WHAT IS REQUIRED
List every line of the material that contains the word "width", matching case exactly.

═════ MATERIAL ═════

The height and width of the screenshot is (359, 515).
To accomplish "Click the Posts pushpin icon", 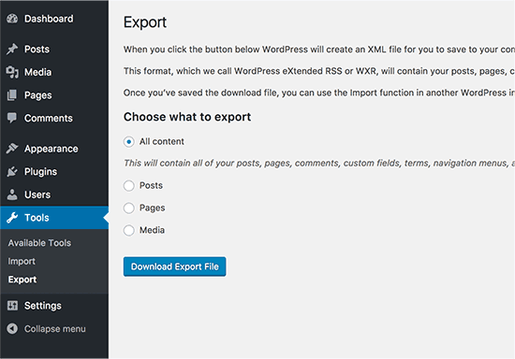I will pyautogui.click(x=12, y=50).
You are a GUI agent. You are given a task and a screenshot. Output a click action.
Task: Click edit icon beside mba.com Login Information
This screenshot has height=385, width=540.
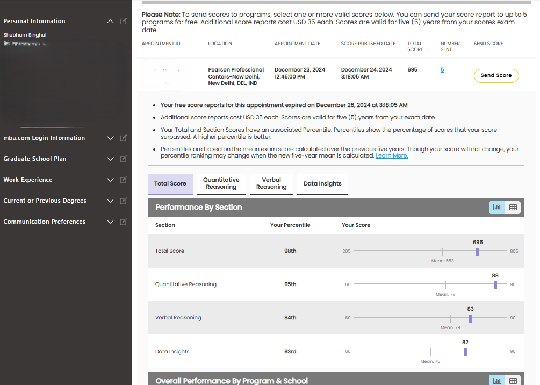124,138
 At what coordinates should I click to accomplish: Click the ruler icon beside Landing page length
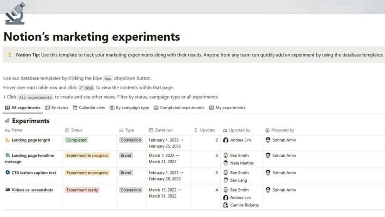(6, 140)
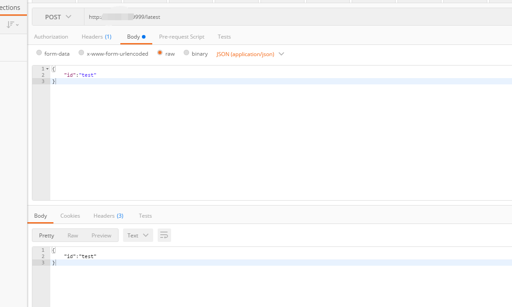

═════

FINISHED ANSWER
The height and width of the screenshot is (359, 515).
This screenshot has height=385, width=540.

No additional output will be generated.